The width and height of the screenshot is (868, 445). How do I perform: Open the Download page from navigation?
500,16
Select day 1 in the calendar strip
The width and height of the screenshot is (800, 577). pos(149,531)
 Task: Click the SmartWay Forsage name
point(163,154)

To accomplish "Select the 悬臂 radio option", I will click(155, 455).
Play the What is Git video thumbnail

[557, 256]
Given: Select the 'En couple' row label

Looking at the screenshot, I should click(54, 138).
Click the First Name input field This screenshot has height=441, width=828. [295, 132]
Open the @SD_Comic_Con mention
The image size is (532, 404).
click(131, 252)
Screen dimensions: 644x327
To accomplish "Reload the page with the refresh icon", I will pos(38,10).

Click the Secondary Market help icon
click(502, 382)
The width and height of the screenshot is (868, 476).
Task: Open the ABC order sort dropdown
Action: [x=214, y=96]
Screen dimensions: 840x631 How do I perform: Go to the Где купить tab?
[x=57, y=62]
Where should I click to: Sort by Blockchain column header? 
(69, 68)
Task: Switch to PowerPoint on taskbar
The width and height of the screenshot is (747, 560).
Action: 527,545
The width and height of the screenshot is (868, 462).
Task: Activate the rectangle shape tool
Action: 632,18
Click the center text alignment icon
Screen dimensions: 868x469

** What you are asked to do **
Extract every record. Keep wording exact.

** Answer space **
The width and height of the screenshot is (868, 445). How do I perform: Open the Download page from navigation?
500,16
Select day 1 in the calendar strip
The width and height of the screenshot is (800, 577). pos(149,531)
 Task: Click the SmartWay Forsage name
point(163,154)

To accomplish "Select the 悬臂 radio option", I will click(155, 455).
Play the What is Git video thumbnail

[557, 256]
Given: Select the 'En couple' row label

Looking at the screenshot, I should click(54, 138).
Click the First Name input field This screenshot has height=441, width=828. [295, 132]
Open the @SD_Comic_Con mention
The image size is (532, 404).
click(131, 252)
Screen dimensions: 644x327
To accomplish "Reload the page with the refresh icon", I will pos(38,10).

Click the Secondary Market help icon
click(502, 382)
The width and height of the screenshot is (868, 476).
Task: Open the ABC order sort dropdown
Action: [x=214, y=96]
Screen dimensions: 840x631 How do I perform: Go to the Где купить tab?
[x=57, y=62]
Where should I click to: Sort by Blockchain column header? 
(69, 68)
Task: Switch to PowerPoint on taskbar
The width and height of the screenshot is (747, 560).
Action: 527,545
The width and height of the screenshot is (868, 462).
Task: Activate the rectangle shape tool
Action: 632,18
Click the center text alignment icon
Screen dimensions: 868x469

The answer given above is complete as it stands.